Nel caso di specie la società -OMISSIS- ha presentato la richiesta di accesso ad atti la cui conoscenza era necessaria ai fini della formulazione delle contestazioni dedotte, entro i quindici giorni dalla pubblicazione del provvedimento di aggiudicazione, mentre i documenti sono stati consegnati oltre il termine assegnato all’amministrazione per rispondere.
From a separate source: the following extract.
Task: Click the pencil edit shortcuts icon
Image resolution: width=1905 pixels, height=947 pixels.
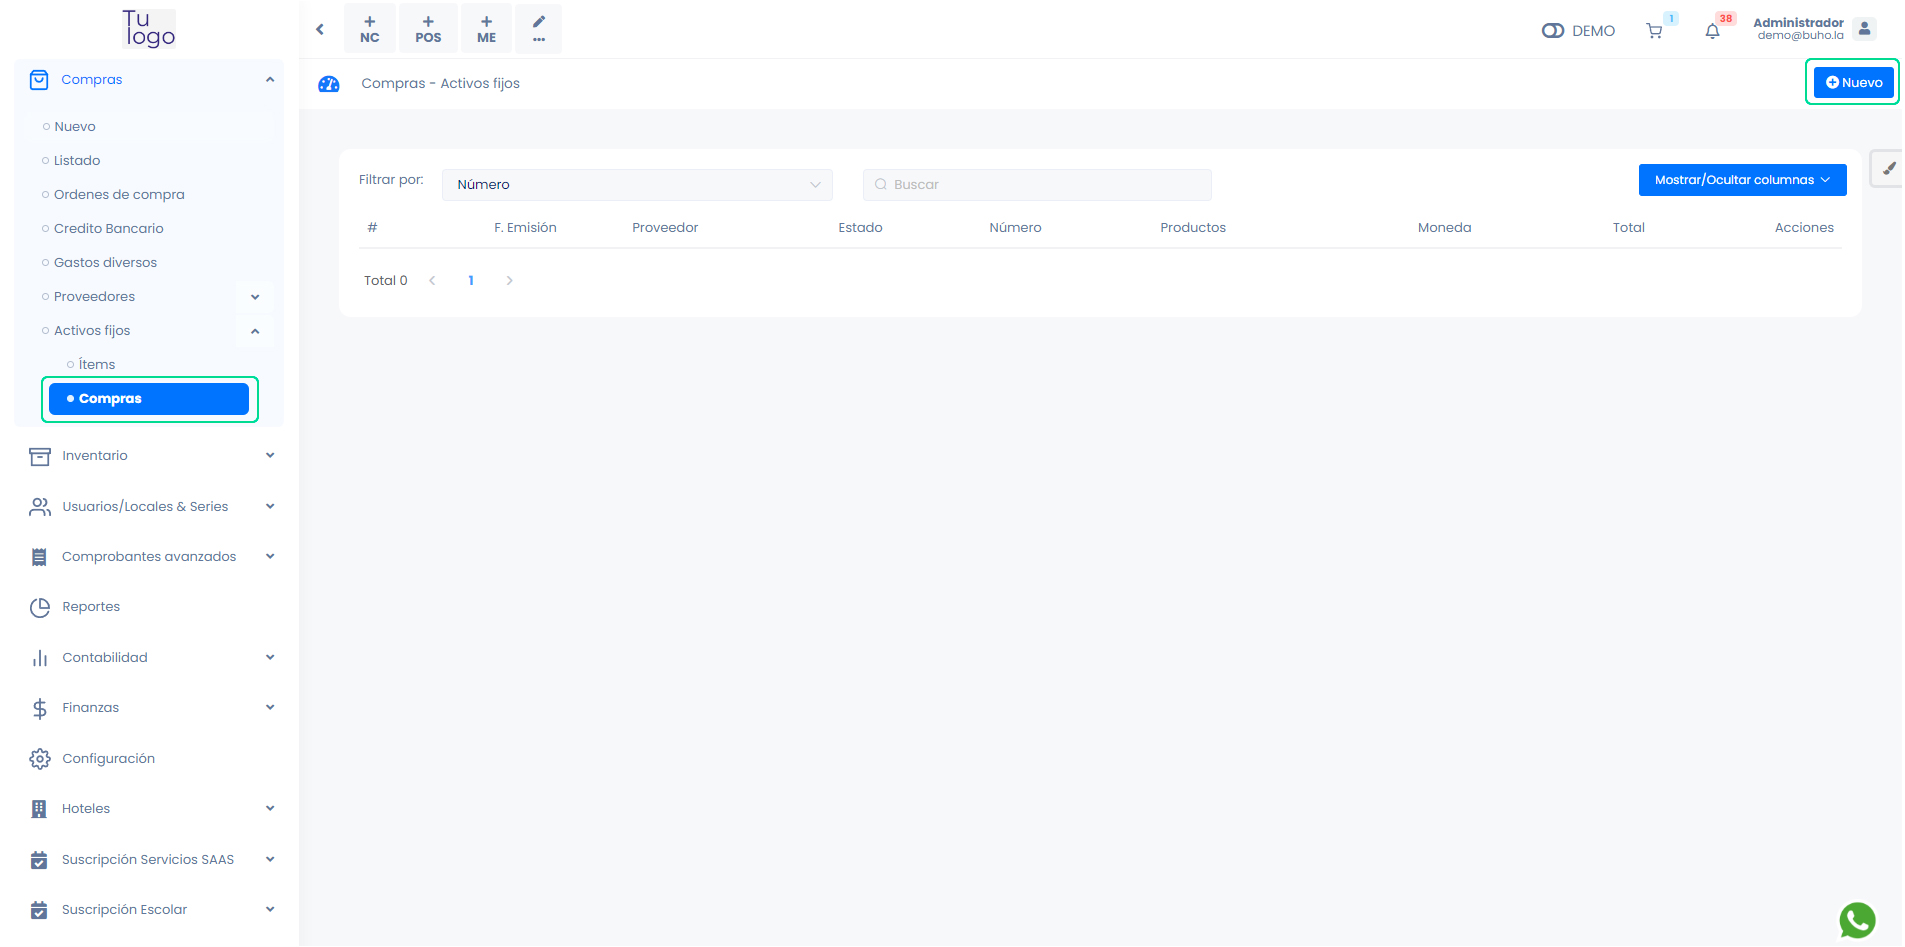Action: click(538, 28)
Conseguentemente, il termine decadenziale di trenta giorni per impugnare l’aggiudicazione decorreva, per intero, dal momento dell’effettiva ostensione dei documenti richiesti.
In contrario non vale obiettare che il termine assegnato alla stazione appaltante per provvedere sarebbe stato rispettato, in quanto, in data 6 dicembre 2023 e, quindi, entro i quindici giorni dall’istanza d’accesso, la medesima aveva comunicato alla richiedente di aver notificato, ai sensi dell’art. 3 del D.P.R. 12 aprile 2006, n. 184, la suddetta richiesta ai controinteressati, allo scopo di consentire loro di manifestare eventuale opposizione alla consegna.
E invero:
a) in base all’art. 53, comma 1, del codice dei contratti pubblici di cui al D. Lgs. n. 50/2016, la legge generale sul procedimento amministrativo (L. 7 agosto 1990, n. 241, artt. 22 e ss.) trova applicazione in tema di diritto di accesso agli atti della procedura di gara soltanto per i profili non espressamente e puntualmente disciplinati dal medesimo codice;
b) ai sensi del comma 5, lett. a) del suddetto art. 53 i concorrenti devono manifestare l’opposizione all’ostensione delle informazioni che costituiscono segreti tecnici o commerciali in sede di offerta, con motivata e comprovata dichiarazione che attesti l’esigenza di tutelare tali segreti, spettando all’amministrazione, cui pervenga l’istanza di accesso, valutare se la dichiarazione in precedenza resa risulti adeguatamente motivata e comprovata (Cons. Stato, Sez. IV, 28 Luglio 2016, n. 3431).
Il che rendeva superflua e ridondante la comunicazione di cui al ricordato art. 3 del D.P.R. n. 184 del 2006.